Design modification in a multi-stage deep drawing process

Abstract EN

In this research an analysis of multi-stage deep drawing process is carried out for process design of cylindrical cup drawing with large drawing ratio ( β = 3.416).

A three stage deep drawing tooling was designed and constructed to carry out the experimental work required to produce a cylindrical cup of (25mm outer diameter) formed from a circular flat blank (82 mm diameter) comprised of mild steel of (0.15 %) carbon content, without any intermediate annealing.

The difference in the drawing ratio between the neighboring stages was reduced so as to achieve more uniform deformation in the cross-section.

The study confirms the real deformation mechanism and inspects the contact conditions at the tool-blank interface.

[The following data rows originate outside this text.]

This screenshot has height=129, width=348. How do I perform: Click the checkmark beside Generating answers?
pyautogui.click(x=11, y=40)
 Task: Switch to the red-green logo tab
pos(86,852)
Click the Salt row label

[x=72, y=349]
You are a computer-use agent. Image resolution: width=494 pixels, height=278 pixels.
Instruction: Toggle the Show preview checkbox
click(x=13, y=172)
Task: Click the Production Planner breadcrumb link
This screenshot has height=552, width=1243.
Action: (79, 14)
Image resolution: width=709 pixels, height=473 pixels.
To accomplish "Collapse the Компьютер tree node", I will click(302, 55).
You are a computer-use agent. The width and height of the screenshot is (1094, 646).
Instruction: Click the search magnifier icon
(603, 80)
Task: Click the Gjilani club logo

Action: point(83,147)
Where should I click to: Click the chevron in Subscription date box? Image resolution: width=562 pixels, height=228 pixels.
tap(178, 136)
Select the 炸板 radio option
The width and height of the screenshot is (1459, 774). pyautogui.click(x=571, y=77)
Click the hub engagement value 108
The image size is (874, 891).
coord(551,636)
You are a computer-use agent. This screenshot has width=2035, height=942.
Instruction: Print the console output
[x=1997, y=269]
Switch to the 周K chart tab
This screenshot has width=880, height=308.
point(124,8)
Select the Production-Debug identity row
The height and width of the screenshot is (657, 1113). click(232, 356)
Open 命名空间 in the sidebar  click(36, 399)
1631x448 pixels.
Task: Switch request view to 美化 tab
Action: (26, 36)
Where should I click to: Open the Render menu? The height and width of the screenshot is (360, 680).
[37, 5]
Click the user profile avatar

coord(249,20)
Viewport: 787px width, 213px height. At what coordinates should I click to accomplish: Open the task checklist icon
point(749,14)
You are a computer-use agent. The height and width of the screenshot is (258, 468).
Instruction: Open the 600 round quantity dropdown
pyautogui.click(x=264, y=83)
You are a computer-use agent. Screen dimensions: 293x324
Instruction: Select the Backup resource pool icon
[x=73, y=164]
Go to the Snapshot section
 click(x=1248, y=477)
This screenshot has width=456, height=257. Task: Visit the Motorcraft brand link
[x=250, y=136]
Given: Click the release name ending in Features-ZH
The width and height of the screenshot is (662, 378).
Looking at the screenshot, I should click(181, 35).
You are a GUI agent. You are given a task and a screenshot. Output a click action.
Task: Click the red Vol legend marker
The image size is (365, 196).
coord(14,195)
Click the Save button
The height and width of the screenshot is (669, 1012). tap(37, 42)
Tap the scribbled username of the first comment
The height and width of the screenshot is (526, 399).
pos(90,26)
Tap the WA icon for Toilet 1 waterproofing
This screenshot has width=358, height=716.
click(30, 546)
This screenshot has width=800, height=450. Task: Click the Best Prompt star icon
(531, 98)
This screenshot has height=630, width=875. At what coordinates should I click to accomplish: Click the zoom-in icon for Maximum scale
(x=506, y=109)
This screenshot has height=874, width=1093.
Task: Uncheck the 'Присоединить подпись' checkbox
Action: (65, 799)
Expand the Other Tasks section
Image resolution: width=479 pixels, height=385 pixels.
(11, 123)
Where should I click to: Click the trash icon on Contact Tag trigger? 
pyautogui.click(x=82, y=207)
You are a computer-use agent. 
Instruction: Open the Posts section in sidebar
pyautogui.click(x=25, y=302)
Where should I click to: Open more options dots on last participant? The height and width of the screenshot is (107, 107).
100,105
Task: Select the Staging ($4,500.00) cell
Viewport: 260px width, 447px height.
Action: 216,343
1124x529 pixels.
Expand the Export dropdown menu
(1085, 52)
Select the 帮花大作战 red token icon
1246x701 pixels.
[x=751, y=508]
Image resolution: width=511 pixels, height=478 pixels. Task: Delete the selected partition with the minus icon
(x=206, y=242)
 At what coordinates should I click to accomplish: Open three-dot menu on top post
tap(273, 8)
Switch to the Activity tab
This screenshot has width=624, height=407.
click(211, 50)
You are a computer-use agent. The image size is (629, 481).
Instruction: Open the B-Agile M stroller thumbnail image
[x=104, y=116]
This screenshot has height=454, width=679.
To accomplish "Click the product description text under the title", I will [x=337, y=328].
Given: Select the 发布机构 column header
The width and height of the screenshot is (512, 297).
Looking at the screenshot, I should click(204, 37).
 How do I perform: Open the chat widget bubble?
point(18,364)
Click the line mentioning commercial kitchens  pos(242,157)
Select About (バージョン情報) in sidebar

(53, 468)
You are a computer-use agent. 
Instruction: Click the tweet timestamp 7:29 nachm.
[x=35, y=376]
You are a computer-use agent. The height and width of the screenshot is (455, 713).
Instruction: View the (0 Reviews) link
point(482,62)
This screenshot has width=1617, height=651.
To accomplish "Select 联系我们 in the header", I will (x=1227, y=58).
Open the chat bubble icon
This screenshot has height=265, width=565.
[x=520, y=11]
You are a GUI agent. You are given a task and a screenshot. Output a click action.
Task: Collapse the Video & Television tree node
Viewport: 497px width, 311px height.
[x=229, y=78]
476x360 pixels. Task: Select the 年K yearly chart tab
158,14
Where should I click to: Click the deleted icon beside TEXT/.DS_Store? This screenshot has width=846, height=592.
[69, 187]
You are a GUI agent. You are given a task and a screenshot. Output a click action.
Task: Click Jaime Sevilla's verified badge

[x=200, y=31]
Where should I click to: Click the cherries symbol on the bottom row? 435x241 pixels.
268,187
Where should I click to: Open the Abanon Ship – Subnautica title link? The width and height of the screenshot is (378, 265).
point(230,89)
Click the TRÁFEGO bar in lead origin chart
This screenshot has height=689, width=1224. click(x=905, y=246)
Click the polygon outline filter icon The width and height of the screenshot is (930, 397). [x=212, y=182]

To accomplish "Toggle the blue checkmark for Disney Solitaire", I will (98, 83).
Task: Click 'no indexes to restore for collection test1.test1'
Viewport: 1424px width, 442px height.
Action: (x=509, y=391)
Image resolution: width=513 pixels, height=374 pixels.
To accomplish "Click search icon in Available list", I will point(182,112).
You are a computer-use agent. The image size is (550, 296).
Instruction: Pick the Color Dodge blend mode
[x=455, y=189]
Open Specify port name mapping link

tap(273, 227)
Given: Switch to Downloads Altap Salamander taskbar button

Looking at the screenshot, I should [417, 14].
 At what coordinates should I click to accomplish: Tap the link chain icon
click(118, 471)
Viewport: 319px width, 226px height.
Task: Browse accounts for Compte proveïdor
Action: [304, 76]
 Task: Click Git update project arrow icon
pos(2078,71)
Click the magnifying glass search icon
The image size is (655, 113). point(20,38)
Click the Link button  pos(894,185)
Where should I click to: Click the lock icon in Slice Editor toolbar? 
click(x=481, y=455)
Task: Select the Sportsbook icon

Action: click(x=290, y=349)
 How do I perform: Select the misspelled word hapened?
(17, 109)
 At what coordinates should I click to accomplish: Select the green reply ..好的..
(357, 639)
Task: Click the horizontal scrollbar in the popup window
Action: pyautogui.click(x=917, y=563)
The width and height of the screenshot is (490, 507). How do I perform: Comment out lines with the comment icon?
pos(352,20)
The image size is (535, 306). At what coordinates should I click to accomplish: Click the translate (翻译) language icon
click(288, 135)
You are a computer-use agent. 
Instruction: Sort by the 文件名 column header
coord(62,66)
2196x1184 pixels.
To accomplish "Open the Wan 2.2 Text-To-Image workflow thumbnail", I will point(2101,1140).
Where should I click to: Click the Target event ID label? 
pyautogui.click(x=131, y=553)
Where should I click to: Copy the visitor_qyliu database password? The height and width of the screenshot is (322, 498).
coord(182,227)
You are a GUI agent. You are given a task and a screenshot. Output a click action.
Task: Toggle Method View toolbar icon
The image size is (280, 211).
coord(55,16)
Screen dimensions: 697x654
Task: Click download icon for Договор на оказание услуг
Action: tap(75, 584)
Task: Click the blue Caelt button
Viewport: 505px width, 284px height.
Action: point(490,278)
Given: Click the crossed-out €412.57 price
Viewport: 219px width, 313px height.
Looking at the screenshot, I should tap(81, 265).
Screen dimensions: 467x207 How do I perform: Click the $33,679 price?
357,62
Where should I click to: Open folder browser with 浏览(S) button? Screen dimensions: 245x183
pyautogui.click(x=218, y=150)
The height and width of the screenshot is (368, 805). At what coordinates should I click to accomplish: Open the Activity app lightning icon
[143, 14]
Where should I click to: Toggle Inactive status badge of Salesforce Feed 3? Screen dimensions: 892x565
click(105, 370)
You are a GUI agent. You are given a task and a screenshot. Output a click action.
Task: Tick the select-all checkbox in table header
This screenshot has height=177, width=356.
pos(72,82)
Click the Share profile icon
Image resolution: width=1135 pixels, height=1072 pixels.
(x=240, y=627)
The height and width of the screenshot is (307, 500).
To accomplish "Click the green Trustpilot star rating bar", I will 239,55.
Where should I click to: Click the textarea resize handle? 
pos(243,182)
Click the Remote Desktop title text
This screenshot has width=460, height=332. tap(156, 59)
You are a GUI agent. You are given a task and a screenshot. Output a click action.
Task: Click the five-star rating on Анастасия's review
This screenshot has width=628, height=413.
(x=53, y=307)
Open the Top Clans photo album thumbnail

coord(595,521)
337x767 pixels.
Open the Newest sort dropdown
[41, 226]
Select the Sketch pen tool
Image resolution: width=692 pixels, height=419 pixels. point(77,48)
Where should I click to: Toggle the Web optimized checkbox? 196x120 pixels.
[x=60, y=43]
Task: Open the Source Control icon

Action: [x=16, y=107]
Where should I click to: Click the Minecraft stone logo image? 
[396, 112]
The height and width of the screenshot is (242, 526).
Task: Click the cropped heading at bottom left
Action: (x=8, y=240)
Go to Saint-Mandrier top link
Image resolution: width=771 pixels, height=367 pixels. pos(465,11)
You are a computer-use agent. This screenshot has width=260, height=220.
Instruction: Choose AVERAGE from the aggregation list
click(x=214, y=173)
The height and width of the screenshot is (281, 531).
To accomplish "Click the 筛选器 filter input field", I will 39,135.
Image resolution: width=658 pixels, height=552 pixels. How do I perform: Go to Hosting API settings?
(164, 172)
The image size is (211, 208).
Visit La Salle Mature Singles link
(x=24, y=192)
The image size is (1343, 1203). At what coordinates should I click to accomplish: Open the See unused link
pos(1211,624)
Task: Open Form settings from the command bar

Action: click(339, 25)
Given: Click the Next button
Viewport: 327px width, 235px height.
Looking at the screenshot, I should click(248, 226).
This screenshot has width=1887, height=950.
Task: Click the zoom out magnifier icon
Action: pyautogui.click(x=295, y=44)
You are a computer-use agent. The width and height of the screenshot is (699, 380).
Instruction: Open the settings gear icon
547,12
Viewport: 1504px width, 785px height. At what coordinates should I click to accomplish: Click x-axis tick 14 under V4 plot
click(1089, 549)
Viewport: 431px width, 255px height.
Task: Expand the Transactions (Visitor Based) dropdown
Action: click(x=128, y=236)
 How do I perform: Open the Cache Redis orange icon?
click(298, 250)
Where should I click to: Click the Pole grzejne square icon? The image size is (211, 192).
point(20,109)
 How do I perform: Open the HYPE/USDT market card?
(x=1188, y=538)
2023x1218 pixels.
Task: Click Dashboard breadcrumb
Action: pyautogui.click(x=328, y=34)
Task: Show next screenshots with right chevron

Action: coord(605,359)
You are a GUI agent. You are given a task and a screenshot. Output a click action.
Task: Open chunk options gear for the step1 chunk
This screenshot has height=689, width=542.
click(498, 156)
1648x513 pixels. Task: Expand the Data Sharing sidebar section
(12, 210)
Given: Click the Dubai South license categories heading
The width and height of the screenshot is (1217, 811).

In the second and third stage of drawing, three direct re-drawing methods were used to re-draw the cup produced from the first stage (By using internal blank holder, without blank holder, and by using centering block method).

The analysis reveals that the difference in the drawing ratio, and the irregular contact condition between the blank and die (which occur when using second and third method of re-drawing), induces non-uniform metal flow, which cause wrinkling, tearing, and severe extension of metal during the re-drawing process.

For There the first method (By using internal blank holder) was chosen for detailed analysis because it ensures reduction in wrinkling and tearing of the cup wall.

From the comparison between the results of the three stages of drawing, it has been found that the drawing force decrease for each successive stage of drawing process, increasing the value of effective strain distribution over the cup wall with die nose radius, the radial and hoop strain increases remarkably for each successive stage of drawing, while the thickness strain increases slightly, which lead to produce a uniform wall thickness of the re-draw cup.

It was found that, the use of internal blank holder in re-drawing process, increases cup formability, extends tool life by eliminating wrinkling and tearing, reduces the possibility of failures, improves part quality and increase production speed.